During my never ending search for the different architectures available for browser based or even non-browser based networking, I looked into everything that was available. My first adventure led me to socket.io. After spending quite some time learning what it was, how to use it and implementing it into the website, I decided it wasn’t the direction I wanted to go. Socket.io was great for sending messages back and forth but I would need to go alot deeper to incorporate a game server using it. I decided to look into the Unity Unet system (again).

One of the main reasons I wanted to use Unity to create my networking system is that I love Unity. I love the editor, the fact that I can port to just about any device and I wanted the server and client to share some code, which will make writing games for the web site a lot easier.

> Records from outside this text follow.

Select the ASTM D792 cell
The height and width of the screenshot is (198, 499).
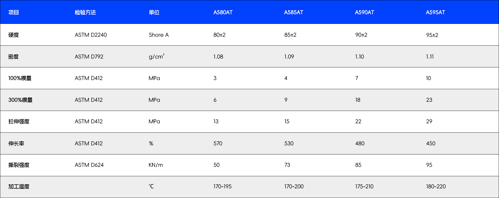(89, 57)
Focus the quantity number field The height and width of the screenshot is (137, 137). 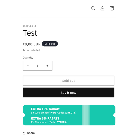(x=38, y=66)
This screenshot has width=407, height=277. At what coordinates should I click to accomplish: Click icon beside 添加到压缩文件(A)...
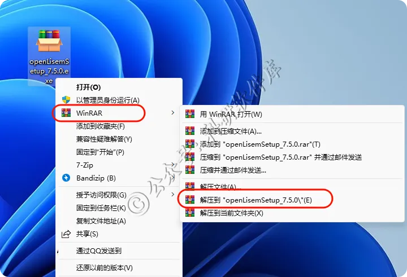[190, 131]
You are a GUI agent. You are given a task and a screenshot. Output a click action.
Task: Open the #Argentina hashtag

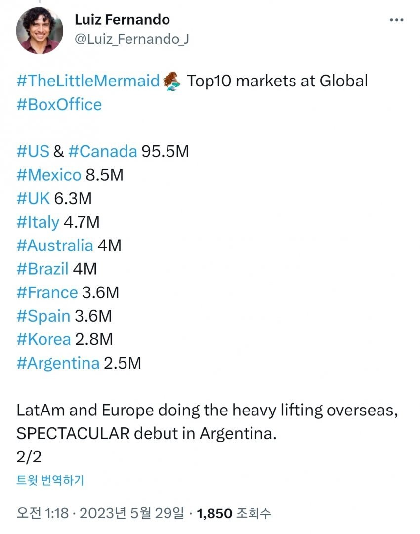pos(58,364)
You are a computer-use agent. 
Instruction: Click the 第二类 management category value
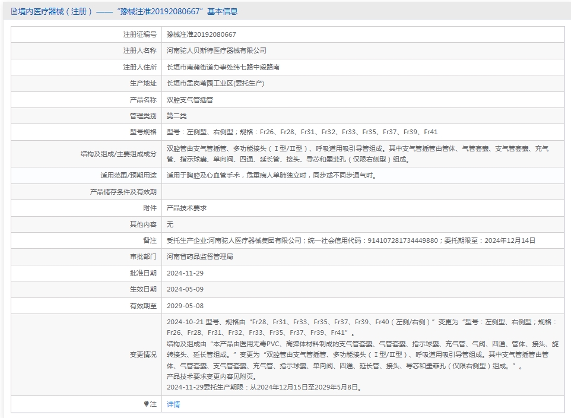click(x=177, y=116)
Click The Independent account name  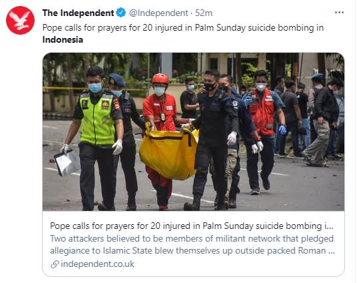78,13
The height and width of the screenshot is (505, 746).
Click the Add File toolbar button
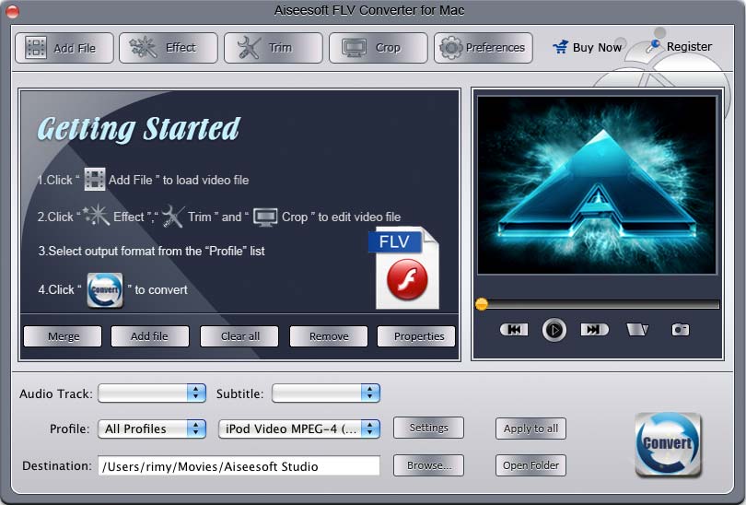tap(64, 48)
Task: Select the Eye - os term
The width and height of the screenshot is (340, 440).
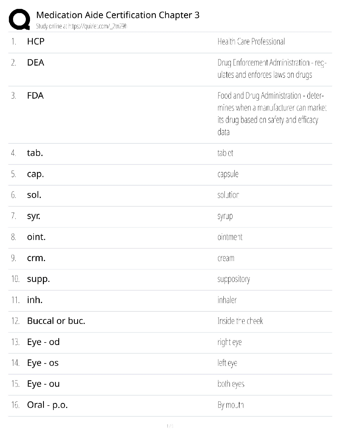Action: 43,363
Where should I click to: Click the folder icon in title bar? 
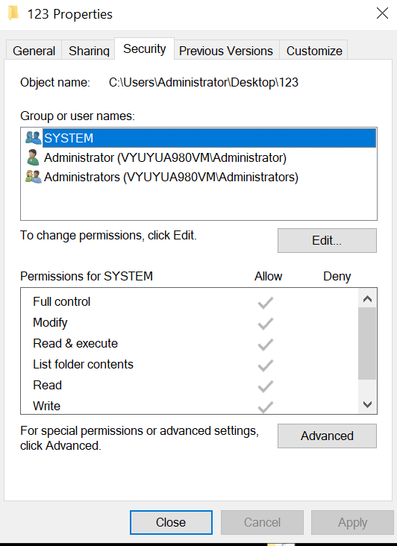(x=13, y=13)
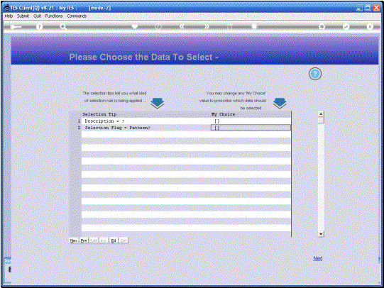
Task: Open the Functions menu
Action: click(x=54, y=16)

The first thing I needed to do was to learn what Unity UNet was all about. I will say that it was quite a learning curve. Trying to figure out what HLAPI and LLAPI was and how to do the a simple implementation of a network put my brain into overdrive.

My goal was to create a simple chat system. Since a multiplayer game is in reality nothing more than a server and a client sending messages to each other when broken down to its most basic level, I figured a chat system is the place to start.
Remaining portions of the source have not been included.